NASA SBIR 2015 Solicitation

FORM B - PROPOSAL SUMMARY


PROPOSAL NUMBER: 15-1 H5.03-9848
SUBTOPIC TITLE: Multifunctional Materials and Structures
PROPOSAL TITLE: In-situ Sensing for Multi-Functional Structures

SMALL BUSINESS CONCERN (Firm Name, Mail Address, City/State/Zip, Phone)
Aurora Flight Sciences Corporation
90 Broadway, 11th Floor
Cambridge, MA 02142 - 1050
(617) 500-4811

PRINCIPAL INVESTIGATOR/PROJECT MANAGER (Name, E-mail, Mail Address, City/State/Zip, Phone)
Mr. Dan Campbell
dcampbell@aurora.aero
90 Broadway, 11th Floor
Cambridge, MA 02142 - 1050
(617) 500-4811

CORPORATE/BUSINESS OFFICIAL (Name, E-mail, Mail Address, City/State/Zip, Phone)
Mr. Scott Hart
shart@aurora.aero
90 Broadway, 11th Floor
Cambridge, MA 02142 - 1050
(617) 500-4892

Estimated Technology Readiness Level (TRL) at beginning and end of contract:
Begin: 3
End: 4

Technology Available (TAV) Subtopics
Multifunctional Materials and Structures is a Technology Available (TAV) subtopic that includes NASA Intellectual Property (IP). Do you plan to use the NASA IP under the award?
No

TECHNICAL ABSTRACT (Limit 2000 characters, approximately 200 words)
Aurora has developed a method to directly embed conductive fibers and dielectric layers into a carbon fiber-reinforced polymer (CFRP) structure. To date we've been using this method to embed wiring harnesses and heaters into structures. The proposed innovation leverages our success with embedded wiring, to embed strain gages and thermocouples. The resulting innovation yields CFRP structures with multiple functionalities:
1) transmitting electrical power
2) transmitting electrical signals
3) heating
4) sensing strain due to loading
5) sensing residual strain due to manufacturing
6) sensing crack propagation
7) sensing temperature
The innovation is enabled by a novel combination of materials within a shared manufacturing process. The material combination makes use of common carbon fibers that are conductive and demonstrate peizoresitive properties. By layering and arranging these materials in a novel manner, the functionalities listed above can be realized. Given that these sensing materials are in-situ (i.e. the materials are all fiber based and share a common matrix material) structural integrity is not compromised and the sensors are more likely to survive a lifetime of cyclic loading. Additionally, because the sensory materials and conductors are all fiber-based, automated manufacturing techniques (e.g. automated fiber placement) can be utilized to reduce manufacturing costs.
The embedded technologies, in combination with Aurora's self- aware aircraft tools, promise to reduce weight, increase performance, and life expectancy of aircraft.

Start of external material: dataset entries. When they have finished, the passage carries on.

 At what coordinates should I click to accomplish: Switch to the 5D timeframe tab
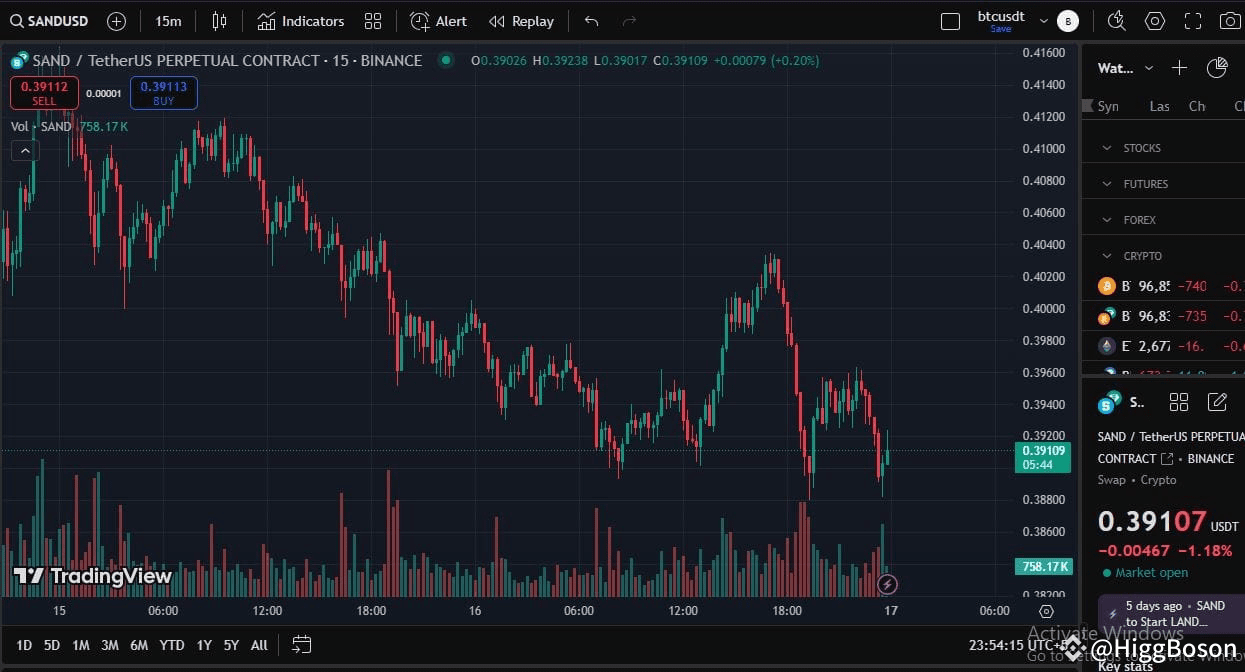51,645
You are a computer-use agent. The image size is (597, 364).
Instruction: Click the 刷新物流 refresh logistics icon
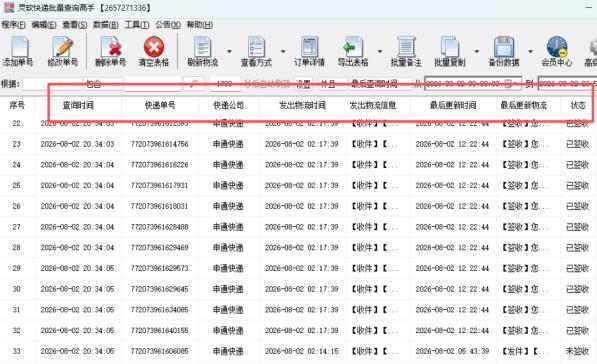202,51
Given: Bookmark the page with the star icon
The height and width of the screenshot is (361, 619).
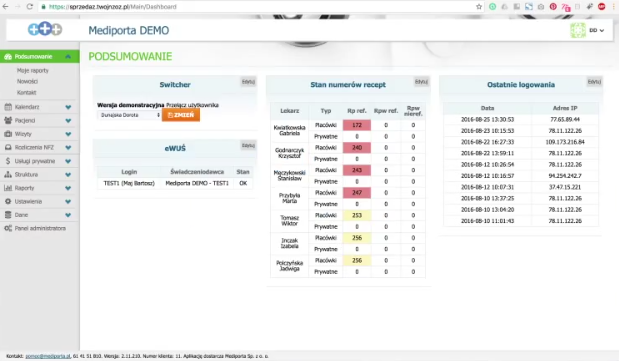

POTENTIAL NASA COMMERCIAL APPLICATIONS (Limit 1500 characters, approximately 150 words)
Space Launch System (SLS). It's expected that NASA's SLS launch vehicle will make use of large composite fairings to protect the second stage during launch. This vehicle is exceptionally sensitive to weight. By utilizing the proposed strain sensors, residual stresses during composite fabrication can be measured. By knowing the value of these residual strains, design safety factors can be lowered and weight reduced.

NASA N+3 Subsonic Transport. Aurora, working with MIT, continues to advance the development of NASA's N+3 aircraft, the double-bubble configuration. The aircraft design is representative of a 737 sized aircraft entering service in the 2030 timeframe. The design of this aircraft is still young enough, in the conceptual stages, that the technologies proposed could be integrated into the first production aircraft. Aurora is proposing to the FAA that we design and manufacture a sub-scale fuselage. For this fuselage test article, we'll propose implementation of a structural health system.

NASA Global Hawk. Aurora manufactures the primary structure of the aircraft aft of the wings. This aircraft could benefit from the increased life expectancy allowed by the proposed technology. The Global Hawk has demonstrated continued value for the DoD and likely to become a legacy program. Getting sensors onto the aircraft now would provide the ability to extend the aircraft's legacy. NASA's Global Hawk aircraft could be used as a first adopter.

POTENTIAL NON-NASA COMMERCIAL APPLICATIONS (Limit 1500 characters, approximately 150 words)
Aurora's Orion Unmanned Aircraft – The Orion aircraft is designed and fabricated by Aurora, providing a rapid path for technology insertion onto a flight ready aircraft. The proposed sensors in combination with Aurora's Self Aware tools would allow us to extend the flight envelope and life expectancy of Orion. This would ultimately increase the aircraft's performance and reduce its operating cost.

Aurora's DARPA ADAPT Aircraft – Aurora is manufacturing fourteen small aircraft for DARPA, delivery is scheduled for Q2 2015. The aircraft have a five pound payload capacity with three hour endurance. By embedding the proposed technologies into the aircraft's composite wings, we can easily provide an aircraft for third parties to use as a development platform for structural health monitoring.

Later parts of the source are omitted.